# Maximal subsets of a point set which fit in a unit disk

Suppose that there are a set $$P$$ of $$n$$ points on the plane, and let $$P_1, \dots, P_k$$ be distinct subsets of $$P$$ such that all points in $$P_i$$ fits inside one unit disk for all $$i$$, $$1\le i\le k$$.

Moreover, each $$P_i$$ is maximal, i.e., no unit disk can cover a subset of $$P$$ that is a strict superset of $$P_i$$. Visually speaking, if we move a unit disk that covers $$P_i$$ to cover a point not in $$P_i$$, then at least one point which was inside that disk will become uncovered.

Here is an example:

In the above figure, there are three maximal subsets.

I don't know whether this problem has a name or was studied before, but here are my questions.

1. Can $$k$$ be exponential with respect to $$n$$?
2. If not, then can we find those maximal subsets in polynomial time w.r.t. $$n$$?

I think that there are exponentially many such subsets because of the following argument:
Suppose that the points are centers of some disks with radius $$1/2$$. If a subset of such points fit in a unit disk, then they form a clique. Since there are exponentially many cliques in a set of disks, then there should be exponentially many maximal subsets of this particular set of points that fit into a unit disk.

• If you make all $P_i$s into cliques in an undirected graph, this sounds like clique cover. – Pål GD Aug 19 '20 at 12:14
• @Discretelizard Maximum number of maximal disks is what I'm looking for. – padawan Aug 19 '20 at 15:37
• You can always shift your disk so that the set doesn't change and there are at least two points on the border.
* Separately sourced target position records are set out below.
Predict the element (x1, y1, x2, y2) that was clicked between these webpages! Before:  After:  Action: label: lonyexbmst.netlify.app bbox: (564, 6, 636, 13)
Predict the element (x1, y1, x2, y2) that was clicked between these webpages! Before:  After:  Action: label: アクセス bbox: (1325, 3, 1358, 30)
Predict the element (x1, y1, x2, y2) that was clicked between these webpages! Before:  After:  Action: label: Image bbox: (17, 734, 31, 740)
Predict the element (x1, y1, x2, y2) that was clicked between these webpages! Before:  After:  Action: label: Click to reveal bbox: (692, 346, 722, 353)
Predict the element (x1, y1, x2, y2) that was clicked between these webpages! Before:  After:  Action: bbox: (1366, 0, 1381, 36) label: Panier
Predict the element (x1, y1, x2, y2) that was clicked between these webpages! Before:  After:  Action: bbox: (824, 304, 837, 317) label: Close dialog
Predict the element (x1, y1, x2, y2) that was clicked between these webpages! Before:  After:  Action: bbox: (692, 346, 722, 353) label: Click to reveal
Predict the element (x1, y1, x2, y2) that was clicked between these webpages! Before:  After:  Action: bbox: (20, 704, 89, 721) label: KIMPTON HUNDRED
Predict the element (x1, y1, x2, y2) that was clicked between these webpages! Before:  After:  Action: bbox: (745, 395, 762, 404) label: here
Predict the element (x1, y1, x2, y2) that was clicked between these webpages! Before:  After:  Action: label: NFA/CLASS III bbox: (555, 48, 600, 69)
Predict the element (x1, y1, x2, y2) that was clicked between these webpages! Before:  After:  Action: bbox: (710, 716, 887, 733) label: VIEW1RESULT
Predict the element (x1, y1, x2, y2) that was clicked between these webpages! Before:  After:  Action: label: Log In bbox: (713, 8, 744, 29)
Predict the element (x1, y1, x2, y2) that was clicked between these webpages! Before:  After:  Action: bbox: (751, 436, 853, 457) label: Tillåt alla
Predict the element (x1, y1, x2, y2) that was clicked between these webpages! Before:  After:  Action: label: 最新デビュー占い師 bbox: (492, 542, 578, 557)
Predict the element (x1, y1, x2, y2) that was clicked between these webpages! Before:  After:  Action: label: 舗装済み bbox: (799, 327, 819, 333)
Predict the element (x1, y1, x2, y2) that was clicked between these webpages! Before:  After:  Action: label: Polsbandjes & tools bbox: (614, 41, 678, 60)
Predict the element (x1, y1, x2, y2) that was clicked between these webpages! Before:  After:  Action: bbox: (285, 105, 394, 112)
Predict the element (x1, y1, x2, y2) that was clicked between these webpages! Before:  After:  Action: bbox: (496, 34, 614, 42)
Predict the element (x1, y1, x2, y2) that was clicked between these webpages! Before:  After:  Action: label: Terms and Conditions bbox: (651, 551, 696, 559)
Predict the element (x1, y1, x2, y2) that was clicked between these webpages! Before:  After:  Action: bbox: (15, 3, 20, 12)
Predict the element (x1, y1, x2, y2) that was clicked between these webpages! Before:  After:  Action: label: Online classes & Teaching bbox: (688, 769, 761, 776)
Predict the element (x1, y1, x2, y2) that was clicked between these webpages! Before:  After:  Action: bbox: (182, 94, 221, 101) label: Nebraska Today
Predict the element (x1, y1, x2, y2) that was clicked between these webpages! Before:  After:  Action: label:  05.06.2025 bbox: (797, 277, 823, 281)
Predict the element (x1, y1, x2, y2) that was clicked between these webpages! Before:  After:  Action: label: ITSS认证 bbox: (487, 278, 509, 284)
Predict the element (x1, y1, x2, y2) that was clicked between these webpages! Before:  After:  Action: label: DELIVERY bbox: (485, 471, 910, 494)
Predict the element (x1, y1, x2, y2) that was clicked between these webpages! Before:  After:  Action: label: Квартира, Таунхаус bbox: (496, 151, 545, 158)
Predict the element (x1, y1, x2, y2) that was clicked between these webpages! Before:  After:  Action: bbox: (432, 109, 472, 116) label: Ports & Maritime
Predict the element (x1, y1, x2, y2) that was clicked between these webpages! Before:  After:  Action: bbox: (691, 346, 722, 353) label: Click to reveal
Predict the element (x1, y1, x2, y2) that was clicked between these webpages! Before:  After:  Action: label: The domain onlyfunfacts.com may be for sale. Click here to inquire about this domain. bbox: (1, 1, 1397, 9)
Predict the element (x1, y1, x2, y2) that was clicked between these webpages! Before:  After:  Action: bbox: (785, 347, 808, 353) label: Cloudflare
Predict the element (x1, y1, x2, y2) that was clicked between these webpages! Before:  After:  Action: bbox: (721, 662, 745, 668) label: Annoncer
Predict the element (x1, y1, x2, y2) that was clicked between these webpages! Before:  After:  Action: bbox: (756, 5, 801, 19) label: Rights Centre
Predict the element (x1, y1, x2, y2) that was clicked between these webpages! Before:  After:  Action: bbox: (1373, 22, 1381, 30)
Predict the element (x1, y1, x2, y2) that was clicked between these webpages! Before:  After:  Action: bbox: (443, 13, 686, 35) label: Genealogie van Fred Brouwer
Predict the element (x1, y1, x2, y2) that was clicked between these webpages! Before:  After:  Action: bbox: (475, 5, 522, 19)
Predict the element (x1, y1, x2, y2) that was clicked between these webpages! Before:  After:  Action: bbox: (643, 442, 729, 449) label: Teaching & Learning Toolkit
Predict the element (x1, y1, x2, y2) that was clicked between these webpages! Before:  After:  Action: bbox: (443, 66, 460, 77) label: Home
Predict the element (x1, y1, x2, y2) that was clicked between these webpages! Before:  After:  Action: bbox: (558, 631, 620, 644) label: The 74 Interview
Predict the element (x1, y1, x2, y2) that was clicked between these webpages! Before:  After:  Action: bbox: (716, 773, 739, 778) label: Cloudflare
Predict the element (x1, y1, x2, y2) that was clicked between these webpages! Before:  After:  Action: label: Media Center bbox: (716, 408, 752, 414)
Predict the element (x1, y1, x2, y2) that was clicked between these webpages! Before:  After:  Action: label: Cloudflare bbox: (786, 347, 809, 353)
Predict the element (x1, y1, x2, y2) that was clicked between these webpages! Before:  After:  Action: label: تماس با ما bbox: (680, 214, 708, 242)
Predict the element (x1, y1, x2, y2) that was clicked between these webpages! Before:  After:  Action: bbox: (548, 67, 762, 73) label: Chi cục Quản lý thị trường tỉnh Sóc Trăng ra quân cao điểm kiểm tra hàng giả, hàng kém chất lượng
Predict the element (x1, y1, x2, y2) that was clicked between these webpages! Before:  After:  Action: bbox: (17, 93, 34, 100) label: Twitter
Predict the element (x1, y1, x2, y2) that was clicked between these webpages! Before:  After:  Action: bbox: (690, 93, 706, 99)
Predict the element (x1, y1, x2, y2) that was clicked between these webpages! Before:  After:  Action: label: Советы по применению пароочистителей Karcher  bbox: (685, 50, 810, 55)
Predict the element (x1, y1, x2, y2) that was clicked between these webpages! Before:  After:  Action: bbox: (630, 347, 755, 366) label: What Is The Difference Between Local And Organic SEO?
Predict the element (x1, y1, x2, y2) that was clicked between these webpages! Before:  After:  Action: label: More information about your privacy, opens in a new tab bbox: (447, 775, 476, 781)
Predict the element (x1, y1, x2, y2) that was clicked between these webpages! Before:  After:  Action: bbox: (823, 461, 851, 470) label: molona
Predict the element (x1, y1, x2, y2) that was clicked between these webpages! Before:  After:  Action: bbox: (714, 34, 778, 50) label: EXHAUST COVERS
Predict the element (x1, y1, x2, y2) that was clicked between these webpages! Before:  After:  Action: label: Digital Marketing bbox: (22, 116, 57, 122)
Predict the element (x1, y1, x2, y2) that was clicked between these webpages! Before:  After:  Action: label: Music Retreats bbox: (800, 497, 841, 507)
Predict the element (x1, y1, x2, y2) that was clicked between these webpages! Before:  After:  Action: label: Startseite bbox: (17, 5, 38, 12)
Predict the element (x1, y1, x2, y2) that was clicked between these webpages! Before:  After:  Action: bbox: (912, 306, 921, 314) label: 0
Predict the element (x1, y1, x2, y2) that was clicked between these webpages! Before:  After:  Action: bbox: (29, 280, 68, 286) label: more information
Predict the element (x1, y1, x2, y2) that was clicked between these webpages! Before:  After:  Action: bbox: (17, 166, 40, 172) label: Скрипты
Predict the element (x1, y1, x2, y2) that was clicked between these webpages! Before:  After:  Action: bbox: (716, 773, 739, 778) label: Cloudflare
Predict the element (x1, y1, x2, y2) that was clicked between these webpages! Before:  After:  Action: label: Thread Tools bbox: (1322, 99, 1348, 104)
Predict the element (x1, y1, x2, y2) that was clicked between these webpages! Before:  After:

Since a pair of points defines 2 disks which have these points on their borders, there are at most $2 {n \choose 2} = O(n^2)$ such disks/sets. – Dmitry Aug 19 '20 at 20:57
• Your definition of maximal subset is confusing, and your example doesn't clarify it. What about more simple and complete example? For example, two points with unit distance between them, plus one midpoint - can you please show us all your maximal subsets (with corresponding unit disks) in this case? – HEKTO Aug 30 '20 at 18:27
• @j_random_hacker Does my edit of the question invalidate your comment? – John L. Sep 4 '20 at 22:57

Let's define a function $$f: \Bbb R \times \Bbb R \rightarrow \left [0, n \right ]$$, returning a number of points from the set $$P$$, covered by a unit disk with the center at the point $$(x, y)$$. This is a piecewise constant function, and it's easy to see that its domain can be thought as a planar subdivision, defined by all intersections of unit disks, centered at points from the set $$P$$. This subdivision contains vertices (= intersection points), edges (= circular arcs) and faces (= pieces of the plane, where the function $$f$$ returns the same value). We'll say that these faces are labeled by this value.

We'll assume that the planar graph, defined by this subdivision, is a 4-regular one - it's a common assumption, meaning that all the points in $$P$$ are in general position (each intersection point belongs to exactly two circles). An example of such subdivision for $$n=3$$ is below, where the label for each face (including the external one) is shown in red color.

As far as I understand your maximal subsets $$P_i$$ can be associated with such faces of this subdivision, which have labels larger than all labels of their neighboring faces. It's kind of static interpretation of your "moving disk" semantics, which you used in your definition of the maximal subset.

The subdivision will contain as many faces as possible in the case when all the unit circles pairwise intersect each other. It can be shown, that in this case:

• number of vertices is $$n(n-1)$$
• number of edges is $$2n(n-1)$$
• number of faces is $$n(n-1)+2$$

1. No, the number $$k$$ of maximal subsets is $$O(n^2)$$, because it can't be more than the number of all faces.
2. Yes, all the maximal subsets can be found in $$O(n^3)$$ time by naive scanning algorithm.

As for name of this problem - it looks like it may be related to some variations of the Unit Disk Cover problem.